## SUPPLIED DATA
━━━━━━━━━━━━━━━━━━━━

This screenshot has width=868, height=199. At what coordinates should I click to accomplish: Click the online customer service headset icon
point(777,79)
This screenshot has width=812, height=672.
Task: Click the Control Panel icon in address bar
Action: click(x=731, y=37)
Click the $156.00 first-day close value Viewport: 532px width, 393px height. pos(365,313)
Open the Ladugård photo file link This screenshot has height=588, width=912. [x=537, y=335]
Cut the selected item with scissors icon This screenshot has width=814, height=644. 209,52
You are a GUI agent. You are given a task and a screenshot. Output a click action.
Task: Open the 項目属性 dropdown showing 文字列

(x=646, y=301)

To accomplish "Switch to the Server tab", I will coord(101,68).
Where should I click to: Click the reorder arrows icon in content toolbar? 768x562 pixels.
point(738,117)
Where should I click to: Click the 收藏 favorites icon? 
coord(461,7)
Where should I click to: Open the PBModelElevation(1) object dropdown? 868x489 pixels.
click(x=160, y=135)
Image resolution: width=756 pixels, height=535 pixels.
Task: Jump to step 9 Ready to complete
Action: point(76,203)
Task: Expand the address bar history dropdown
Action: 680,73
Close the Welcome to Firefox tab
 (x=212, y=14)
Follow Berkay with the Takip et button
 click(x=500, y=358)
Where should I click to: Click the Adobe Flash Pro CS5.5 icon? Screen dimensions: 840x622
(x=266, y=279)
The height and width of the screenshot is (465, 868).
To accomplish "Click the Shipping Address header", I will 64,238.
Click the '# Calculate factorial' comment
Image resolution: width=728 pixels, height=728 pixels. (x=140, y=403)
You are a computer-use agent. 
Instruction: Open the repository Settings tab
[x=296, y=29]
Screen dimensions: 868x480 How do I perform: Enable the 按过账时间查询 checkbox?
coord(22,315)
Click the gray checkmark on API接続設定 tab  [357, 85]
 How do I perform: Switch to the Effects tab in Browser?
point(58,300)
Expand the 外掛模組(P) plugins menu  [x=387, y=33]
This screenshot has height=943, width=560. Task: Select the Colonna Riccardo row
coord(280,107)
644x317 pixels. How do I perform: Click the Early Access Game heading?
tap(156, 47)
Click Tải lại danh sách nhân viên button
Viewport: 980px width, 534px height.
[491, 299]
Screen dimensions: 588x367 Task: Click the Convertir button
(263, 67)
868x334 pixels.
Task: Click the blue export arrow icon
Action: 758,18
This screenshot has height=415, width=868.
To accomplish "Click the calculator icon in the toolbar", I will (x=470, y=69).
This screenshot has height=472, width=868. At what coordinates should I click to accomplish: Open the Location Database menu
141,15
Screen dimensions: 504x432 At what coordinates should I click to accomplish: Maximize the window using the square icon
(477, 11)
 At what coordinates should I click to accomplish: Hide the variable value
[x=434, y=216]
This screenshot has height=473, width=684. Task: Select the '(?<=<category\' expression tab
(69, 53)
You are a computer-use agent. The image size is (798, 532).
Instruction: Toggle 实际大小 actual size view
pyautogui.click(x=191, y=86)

━━━━━━━━━━━━━━━━━━━━

## TASK DESCRIPTION
Retype the listing exactly.

## ANSWER FOR THE TASK
This screenshot has width=868, height=199. At what coordinates should I click to accomplish: Click the online customer service headset icon
point(777,79)
This screenshot has width=812, height=672.
Task: Click the Control Panel icon in address bar
Action: click(x=731, y=37)
Click the $156.00 first-day close value Viewport: 532px width, 393px height. pos(365,313)
Open the Ladugård photo file link This screenshot has height=588, width=912. [x=537, y=335]
Cut the selected item with scissors icon This screenshot has width=814, height=644. 209,52
You are a GUI agent. You are given a task and a screenshot. Output a click action.
Task: Open the 項目属性 dropdown showing 文字列

(x=646, y=301)

To accomplish "Switch to the Server tab", I will coord(101,68).
Where should I click to: Click the reorder arrows icon in content toolbar? 768x562 pixels.
point(738,117)
Where should I click to: Click the 收藏 favorites icon? 
coord(461,7)
Where should I click to: Open the PBModelElevation(1) object dropdown? 868x489 pixels.
click(x=160, y=135)
Image resolution: width=756 pixels, height=535 pixels.
Task: Jump to step 9 Ready to complete
Action: point(76,203)
Task: Expand the address bar history dropdown
Action: 680,73
Close the Welcome to Firefox tab
 (x=212, y=14)
Follow Berkay with the Takip et button
 click(x=500, y=358)
Where should I click to: Click the Adobe Flash Pro CS5.5 icon? Screen dimensions: 840x622
(x=266, y=279)
The height and width of the screenshot is (465, 868).
To accomplish "Click the Shipping Address header", I will 64,238.
Click the '# Calculate factorial' comment
Image resolution: width=728 pixels, height=728 pixels. (x=140, y=403)
You are a computer-use agent. 
Instruction: Open the repository Settings tab
[x=296, y=29]
Screen dimensions: 868x480 How do I perform: Enable the 按过账时间查询 checkbox?
coord(22,315)
Click the gray checkmark on API接続設定 tab  [357, 85]
 How do I perform: Switch to the Effects tab in Browser?
point(58,300)
Expand the 外掛模組(P) plugins menu  [x=387, y=33]
This screenshot has height=943, width=560. Task: Select the Colonna Riccardo row
coord(280,107)
644x317 pixels. How do I perform: Click the Early Access Game heading?
tap(156, 47)
Click Tải lại danh sách nhân viên button
Viewport: 980px width, 534px height.
[491, 299]
Screen dimensions: 588x367 Task: Click the Convertir button
(263, 67)
868x334 pixels.
Task: Click the blue export arrow icon
Action: 758,18
This screenshot has height=415, width=868.
To accomplish "Click the calculator icon in the toolbar", I will (x=470, y=69).
This screenshot has height=472, width=868. At what coordinates should I click to accomplish: Open the Location Database menu
141,15
Screen dimensions: 504x432 At what coordinates should I click to accomplish: Maximize the window using the square icon
(477, 11)
 At what coordinates should I click to accomplish: Hide the variable value
[x=434, y=216]
This screenshot has height=473, width=684. Task: Select the '(?<=<category\' expression tab
(69, 53)
You are a computer-use agent. The image size is (798, 532).
Instruction: Toggle 实际大小 actual size view
pyautogui.click(x=191, y=86)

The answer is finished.